British comic book publisher

Thorpe & Porter (widely known as T & P) was a British publisher, importer, and distributor of magazines and comic books. At first, the company was known for repackaging American comics and pulp magazines for the UK market. Later on, it became a publisher of original material. The company released more than 160 comics titles in the UK, the most prominent being Classics Illustrated, MAD UK, Edgar Rice Burroughs' Tarzan of the Apes, Larry Harmon's Laurel & Hardy, House of Hammer, and Forbidden Worlds. T & P's most prominent imprints were Top Sellers Ltd. and Brown Watson. Thorpe & Porter operated from 1946 to c. 1979.

== Corporate history ==
=== Origins ===
Entrepreneur Fred Thorpe started with a newsagent's shop in Leicester, where he recognized the appeal of American pulp magazines and comic books. After World War II, however, the UK was intent on promoting homegrown publishers, and thus banned the direct importation of American periodicals. In 1946, Thorpe joined with the local builders merchants' company the Porter Group to form Thorpe & Porter as a publisher.

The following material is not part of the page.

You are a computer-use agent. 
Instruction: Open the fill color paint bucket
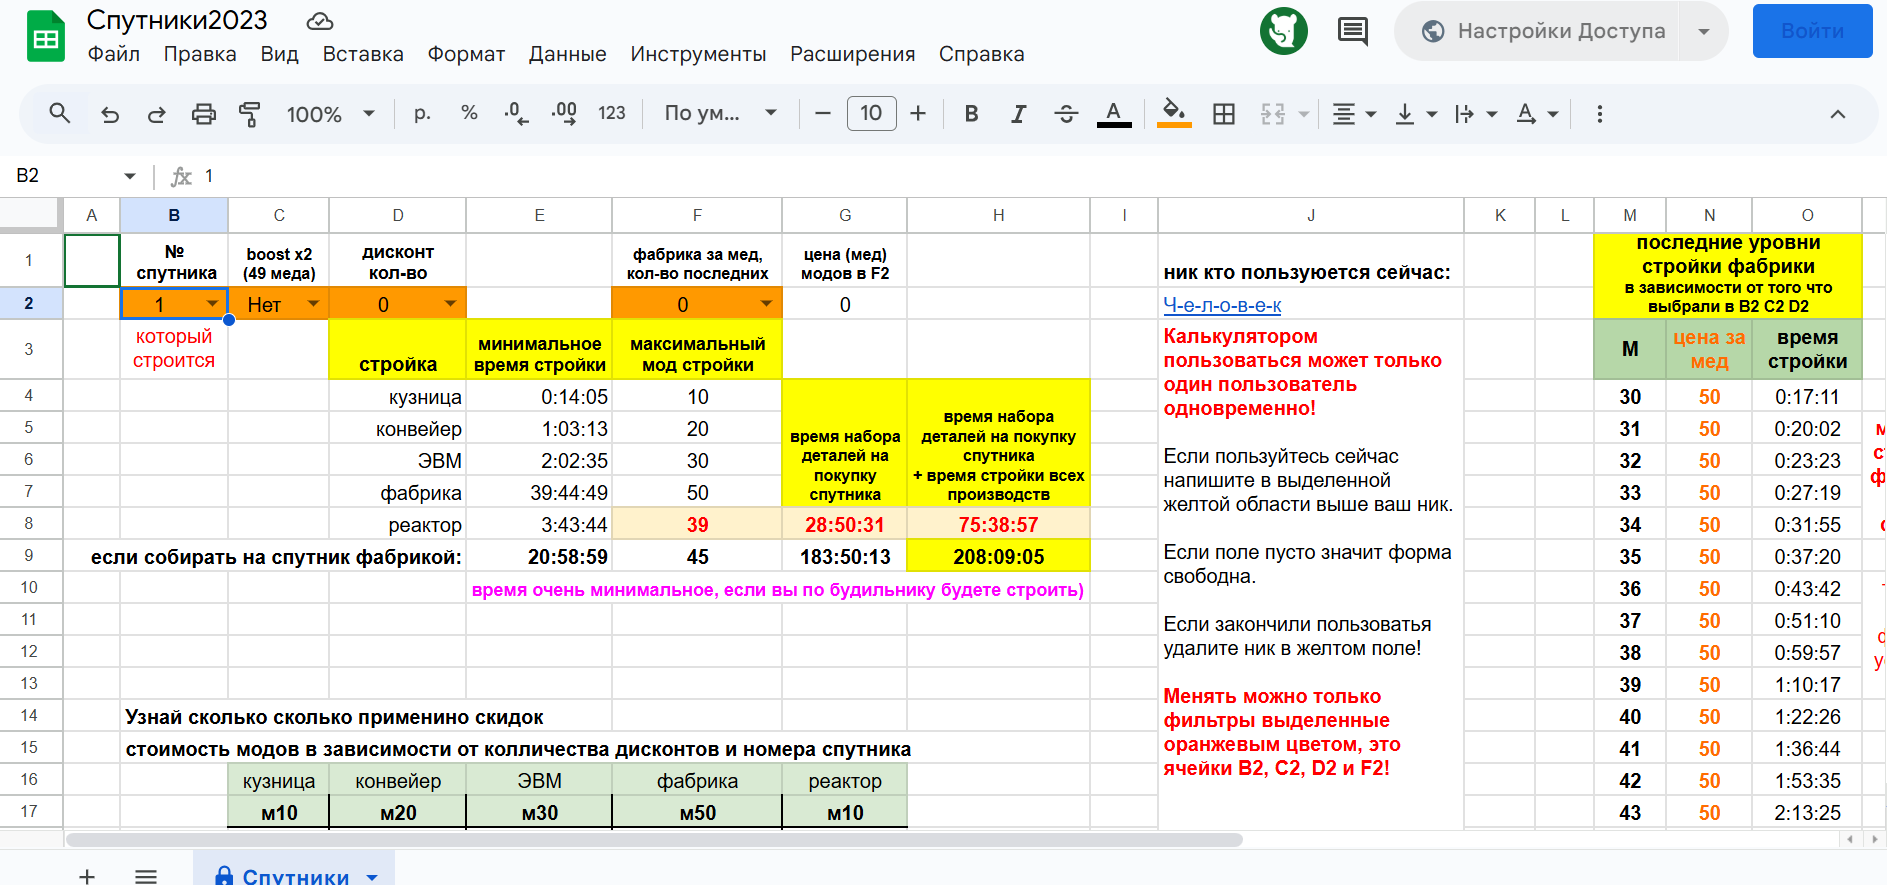tap(1173, 113)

=== Relationship with Arnold Book Company ===
In 1953, T & P seems to have acquired the Arnold Book Company (ABC) as a separate line (ABC was owned by Arnold L. Miller, the "Son" in the British reprint publisher L. Miller & Son, Ltd.). Arnold Book Company appears as an imprint on the T & P titles Justice Traps the Guilty, Kid Colt, Outlaw Young Brides, and Young Romance from that point until 1958, when ABC shut down. (T & P later published a second volume of 13 issues of Justice Traps the Guilty.)

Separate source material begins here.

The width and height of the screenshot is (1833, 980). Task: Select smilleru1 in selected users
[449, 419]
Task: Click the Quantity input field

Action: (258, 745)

=== Marvel and DC distributor ===
In 1959, with the lifting of the UK ban on importation of American periodicals, Thorpe & Porter became the sole UK distributor of both DC and Marvel (as well as Dell, Charlton, and American Comics Group) comics. The comics were printed on American printing presses – along with a special cover giving the British price instead of the price in cents – and shipped across the Atlantic. (Marvel comics were issued with the covers altered [in the USA] to show a UK price instead of US price; whilst the cover month was removed. DC comics were franked with a circular UK price stamp after their arrival. A few Marvels were also price-stamped in a similar fashion.) Inside the front cover, with the indicia, a sentence mentioned Thorpe & Porter as sole distributor in the UK market. Thus it was that brand new American-printed copies of Fantastic Four #1, Amazing Fantasy #15, Amazing Spider-Man #1, and countless others appeared in the UK.

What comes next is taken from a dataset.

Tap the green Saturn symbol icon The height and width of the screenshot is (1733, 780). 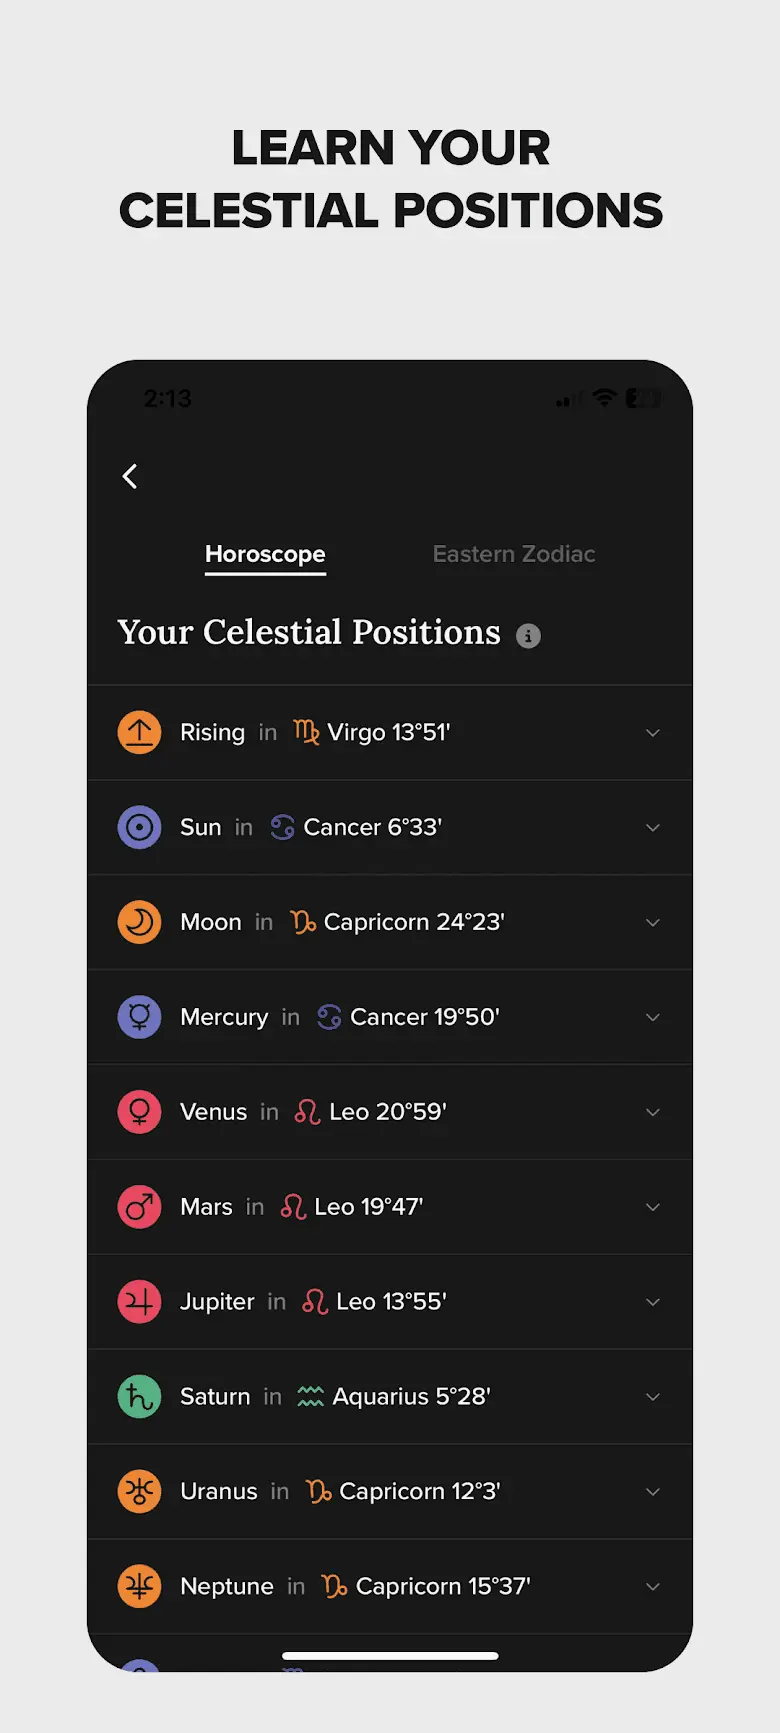pyautogui.click(x=140, y=1396)
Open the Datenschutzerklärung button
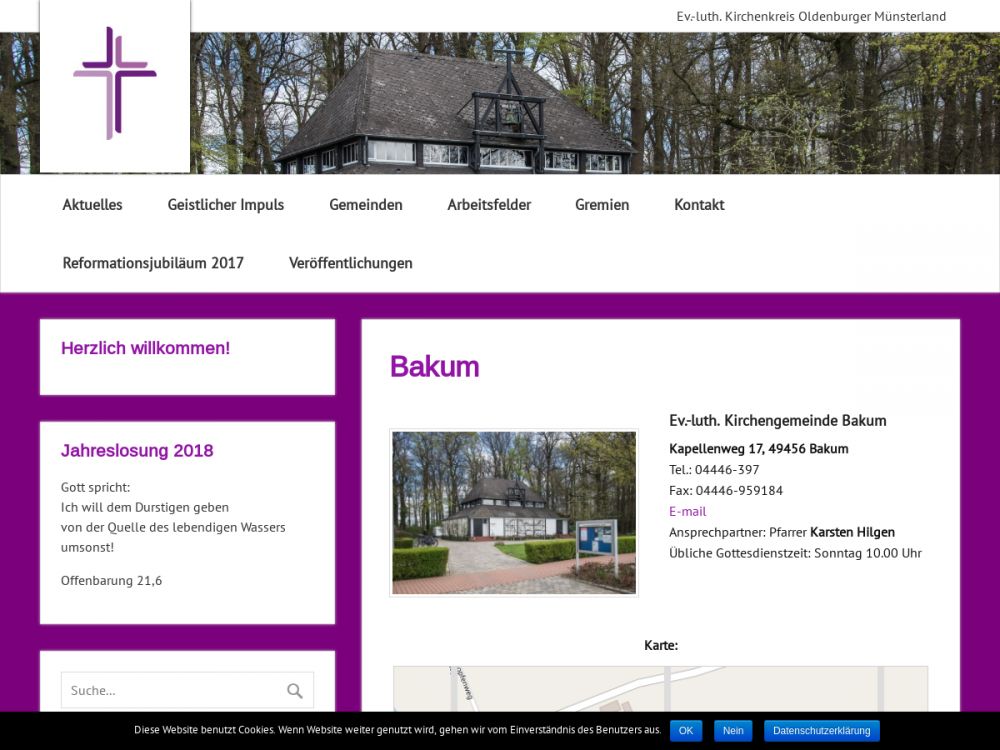This screenshot has width=1000, height=750. click(821, 731)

To aid in their comics distribution, Thorpe & Porter provided newsagents with T & P-branded spinner racks.

=== Sale to Gilberton ===
Gilberton, the U.S. publisher of Classics Illustrated (which T & P had been distributing UK editions of since 1951), acquired Thorpe & Porter from Fred Thorpe in the fall of 1959. Gilberton had launched Gilberton World-Wide Publications as a European branch in 1956, and T & P became part of its stable of European publishers. (After the sale, T & P's offices moved from Leicester to London.)

In 1962, the production of new issues of Classics Illustrated shifted from Gilberton's New York offices to Thorpe & Porter, with Gilberton's founder's son, William E. Kanter overseeing everything beginning in 1963. As a consequence, of the 181 British issues of Classics Illustrated, (Note: When reprinting issues, some issues were dropped, resulting in multiple issues, such as two versions of #152.) 13 never appeared in America (additionally, there were some variations in cover art).

=== Bankruptcy and acquisition by DC/Warner ===
In July 1966, Thorpe & Porter went bankrupt, which left many of its clients being owed substantial sums. The company was purchased by Independent News Distributors (IND), the distribution arm of National Periodical Publications (DC Comics). (Traditionally, IND distributed all DC publications, as well as those of a few rival publishers, such as Marvel Comics from 1957 to 1969, in addition to pulp and popular magazines.)

In 1967, DC and IND were purchased by Kinney National Company, which in 1969 purchased Warner Bros.-Seven Arts and became Warner Communications. As a result of all this consolidation, by 1969 T & P's comics output became almost exclusively reprints of DC titles, as well as Larry Harmon's Laurel & Hardy, a color comic book series based on the Laurel & Hardy animated TV series.

In 1971, Warner's international distribution operations merged with Columbia Pictures to form Columbia-Warner Distributors. Thorpe & Porter moved its offices to the Columbia-Warner House in Soho, London; as now part of Warner Communications, the Thorpe & Porter brand was mostly replaced by Williams Publishing. (Thanks to Gilberton World-Wide Publications, Williams had European-language divisions in Denmark, Finland, France, Germany, Italy, the Netherlands, and Sweden; most of these publishers were sold off around 1979.)

In 1976, British editor Dez Skinn was brought in to expand the comics arm of Williams Publishing. He took over editing MAD UK, Edgar Rice Burroughs' Tarzan of the Apes, Edgar Rice Burroughs' Korak, Son of Tarzan, and the Laurel & Hardy comic. He also launched House of Hammer.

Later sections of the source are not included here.